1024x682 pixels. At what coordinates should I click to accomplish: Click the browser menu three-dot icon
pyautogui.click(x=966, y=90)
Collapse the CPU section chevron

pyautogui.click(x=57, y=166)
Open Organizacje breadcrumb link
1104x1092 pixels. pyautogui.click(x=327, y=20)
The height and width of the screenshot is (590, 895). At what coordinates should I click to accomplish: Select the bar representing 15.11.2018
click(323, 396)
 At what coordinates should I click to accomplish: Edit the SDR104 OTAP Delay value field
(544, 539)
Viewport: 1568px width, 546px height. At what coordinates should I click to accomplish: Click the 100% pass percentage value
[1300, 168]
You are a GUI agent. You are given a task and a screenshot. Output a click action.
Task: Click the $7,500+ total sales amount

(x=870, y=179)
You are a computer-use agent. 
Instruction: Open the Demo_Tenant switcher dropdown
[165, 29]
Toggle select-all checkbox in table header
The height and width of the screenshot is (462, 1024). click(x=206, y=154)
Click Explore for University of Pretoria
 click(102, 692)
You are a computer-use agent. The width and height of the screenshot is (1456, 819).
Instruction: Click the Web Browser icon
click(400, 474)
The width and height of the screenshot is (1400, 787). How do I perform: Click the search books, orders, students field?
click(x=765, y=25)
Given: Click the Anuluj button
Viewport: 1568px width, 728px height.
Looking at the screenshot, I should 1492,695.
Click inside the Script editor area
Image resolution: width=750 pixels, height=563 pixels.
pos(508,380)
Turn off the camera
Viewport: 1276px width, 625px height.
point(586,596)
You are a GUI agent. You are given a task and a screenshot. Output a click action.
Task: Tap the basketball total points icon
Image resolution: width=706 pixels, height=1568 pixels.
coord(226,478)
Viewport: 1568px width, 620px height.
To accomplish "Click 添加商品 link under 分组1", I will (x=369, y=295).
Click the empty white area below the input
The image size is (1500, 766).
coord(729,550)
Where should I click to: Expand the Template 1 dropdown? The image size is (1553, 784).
----
## REQUIRED WORK
Reproduce verbatim the stretch of the records from the line containing "You are a computer-use agent. The" through the end of the records, both ends included.

## ANSWER
You are a computer-use agent. The width and height of the screenshot is (1456, 819).
Instruction: Click the Web Browser icon
click(400, 474)
The width and height of the screenshot is (1400, 787). How do I perform: Click the search books, orders, students field?
click(x=765, y=25)
Given: Click the Anuluj button
Viewport: 1568px width, 728px height.
Looking at the screenshot, I should 1492,695.
Click inside the Script editor area
Image resolution: width=750 pixels, height=563 pixels.
pos(508,380)
Turn off the camera
Viewport: 1276px width, 625px height.
point(586,596)
You are a GUI agent. You are given a task and a screenshot. Output a click action.
Task: Tap the basketball total points icon
Image resolution: width=706 pixels, height=1568 pixels.
coord(226,478)
Viewport: 1568px width, 620px height.
To accomplish "Click 添加商品 link under 分组1", I will (x=369, y=295).
Click the empty white area below the input
The image size is (1500, 766).
coord(729,550)
Where should I click to: Expand the Template 1 dropdown? The image size is (1553, 784).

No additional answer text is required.